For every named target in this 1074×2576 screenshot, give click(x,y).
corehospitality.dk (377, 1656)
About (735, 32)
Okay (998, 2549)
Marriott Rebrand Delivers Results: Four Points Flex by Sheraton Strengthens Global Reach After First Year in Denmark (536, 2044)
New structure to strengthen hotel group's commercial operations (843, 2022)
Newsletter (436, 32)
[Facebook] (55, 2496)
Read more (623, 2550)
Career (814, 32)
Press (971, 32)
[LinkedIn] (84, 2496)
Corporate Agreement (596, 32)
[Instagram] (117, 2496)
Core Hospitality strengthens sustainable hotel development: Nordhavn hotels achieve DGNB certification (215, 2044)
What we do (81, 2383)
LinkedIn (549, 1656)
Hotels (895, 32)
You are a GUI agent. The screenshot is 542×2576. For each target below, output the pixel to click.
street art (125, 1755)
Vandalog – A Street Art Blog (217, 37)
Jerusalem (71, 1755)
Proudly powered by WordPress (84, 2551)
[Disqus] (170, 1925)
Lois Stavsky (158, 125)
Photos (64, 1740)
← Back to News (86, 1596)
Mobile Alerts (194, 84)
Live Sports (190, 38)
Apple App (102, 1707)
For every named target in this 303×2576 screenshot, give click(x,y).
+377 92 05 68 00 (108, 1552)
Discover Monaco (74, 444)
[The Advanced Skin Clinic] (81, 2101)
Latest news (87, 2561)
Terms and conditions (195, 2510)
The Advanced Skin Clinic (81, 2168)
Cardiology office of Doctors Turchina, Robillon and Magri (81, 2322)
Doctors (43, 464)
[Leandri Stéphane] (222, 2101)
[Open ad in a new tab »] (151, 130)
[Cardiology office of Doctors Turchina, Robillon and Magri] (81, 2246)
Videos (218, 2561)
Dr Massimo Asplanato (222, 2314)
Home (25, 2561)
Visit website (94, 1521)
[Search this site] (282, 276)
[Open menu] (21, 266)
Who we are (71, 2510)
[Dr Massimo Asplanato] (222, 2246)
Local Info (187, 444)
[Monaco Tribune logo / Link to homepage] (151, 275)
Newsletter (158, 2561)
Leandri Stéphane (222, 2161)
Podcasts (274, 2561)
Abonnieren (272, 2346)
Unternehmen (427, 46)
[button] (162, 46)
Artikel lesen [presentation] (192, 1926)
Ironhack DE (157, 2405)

==============================

• [ACTION ITEM] Exact output of every entry is required.

• [EXERCISE RESULT]
For every named target in this 1074×2576 screenshot, give click(x,y).
corehospitality.dk (377, 1656)
About (735, 32)
Okay (998, 2549)
Marriott Rebrand Delivers Results: Four Points Flex by Sheraton Strengthens Global Reach After First Year in Denmark (536, 2044)
New structure to strengthen hotel group's commercial operations (843, 2022)
Newsletter (436, 32)
[Facebook] (55, 2496)
Read more (623, 2550)
Career (814, 32)
Press (971, 32)
[LinkedIn] (84, 2496)
Corporate Agreement (596, 32)
[Instagram] (117, 2496)
Core Hospitality strengthens sustainable hotel development: Nordhavn hotels achieve DGNB certification (215, 2044)
What we do (81, 2383)
LinkedIn (549, 1656)
Hotels (895, 32)
You are a GUI agent. The screenshot is 542×2576. For each target below, output the pixel to click.
street art (125, 1755)
Vandalog – A Street Art Blog (217, 37)
Jerusalem (71, 1755)
Proudly powered by WordPress (84, 2551)
[Disqus] (170, 1925)
Lois Stavsky (158, 125)
Photos (64, 1740)
← Back to News (86, 1596)
Mobile Alerts (194, 84)
Live Sports (190, 38)
Apple App (102, 1707)
For every named target in this 303×2576 screenshot, give click(x,y).
+377 92 05 68 00 (108, 1552)
Discover Monaco (74, 444)
[The Advanced Skin Clinic] (81, 2101)
Latest news (87, 2561)
Terms and conditions (195, 2510)
The Advanced Skin Clinic (81, 2168)
Cardiology office of Doctors Turchina, Robillon and Magri (81, 2322)
Doctors (43, 464)
[Leandri Stéphane] (222, 2101)
[Open ad in a new tab »] (151, 130)
[Cardiology office of Doctors Turchina, Robillon and Magri] (81, 2246)
Videos (218, 2561)
Dr Massimo Asplanato (222, 2314)
Home (25, 2561)
Visit website (94, 1521)
[Search this site] (282, 276)
[Open menu] (21, 266)
Who we are (71, 2510)
[Dr Massimo Asplanato] (222, 2246)
Local Info (187, 444)
[Monaco Tribune logo / Link to homepage] (151, 275)
Newsletter (158, 2561)
Leandri Stéphane (222, 2161)
Podcasts (274, 2561)
Abonnieren (272, 2346)
Unternehmen (427, 46)
[button] (162, 46)
Artikel lesen [presentation] (192, 1926)
Ironhack DE (157, 2405)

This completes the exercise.